Minel took the cloak from her mother and wrapped it around her shoulders. “Ready.”

One final round of hugs and Simry left the Vu home with her sister at her side.

They walked to the center of town, and Simry walked into the sacred garden, up to the tree that had offered its branch to help her. She knelt under the tree and motioned for Minel to do the same.

“Grandfather Tree, thank you for your assistance. It has been invaluable and a reminder of my home no matter where I travel.” She kept her head bowed, and Minel followed suit as Simry said, “I ask for a piece of you for my sister to take with her as she begins her own journey.”

The tree rustled and a branch reached down to touch Minel on the shoulder.

Simry smiled then jolted in surprise as another branch touched her.
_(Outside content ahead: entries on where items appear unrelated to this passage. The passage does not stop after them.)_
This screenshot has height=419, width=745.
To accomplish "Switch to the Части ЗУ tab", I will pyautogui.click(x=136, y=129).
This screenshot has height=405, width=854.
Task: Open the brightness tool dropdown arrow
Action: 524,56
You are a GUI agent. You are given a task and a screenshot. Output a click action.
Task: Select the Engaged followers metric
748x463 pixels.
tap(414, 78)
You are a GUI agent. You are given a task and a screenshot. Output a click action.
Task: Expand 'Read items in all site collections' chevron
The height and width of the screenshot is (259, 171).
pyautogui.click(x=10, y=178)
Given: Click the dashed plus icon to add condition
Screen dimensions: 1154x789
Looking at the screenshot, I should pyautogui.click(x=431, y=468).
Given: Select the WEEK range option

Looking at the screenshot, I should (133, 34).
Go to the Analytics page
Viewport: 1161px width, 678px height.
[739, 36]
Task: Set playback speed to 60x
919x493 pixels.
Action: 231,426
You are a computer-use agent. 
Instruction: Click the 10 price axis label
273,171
As quickly as she could, she ghosted into the tree and was stunned by what she found.

Amazed, she sat with tears streaming down her cheeks as a carved knot dropped in her lap.

Minel smiled at her through her own tears. “I think it is time to go.”

Minel had a similar knot of wood in her hands.

They rose, put the icons protectively in their respective clothing, against their skin, and turned around to see the crowd of seething priests glaring at them.

“Let me handle this one, Minel.”

Her sister shifted behind her, the pale lavender braid swung as she moved.

High Priest Kado glowered at them from the edge of the walkway. “You have defiled our sacred space, Simry-Vu.”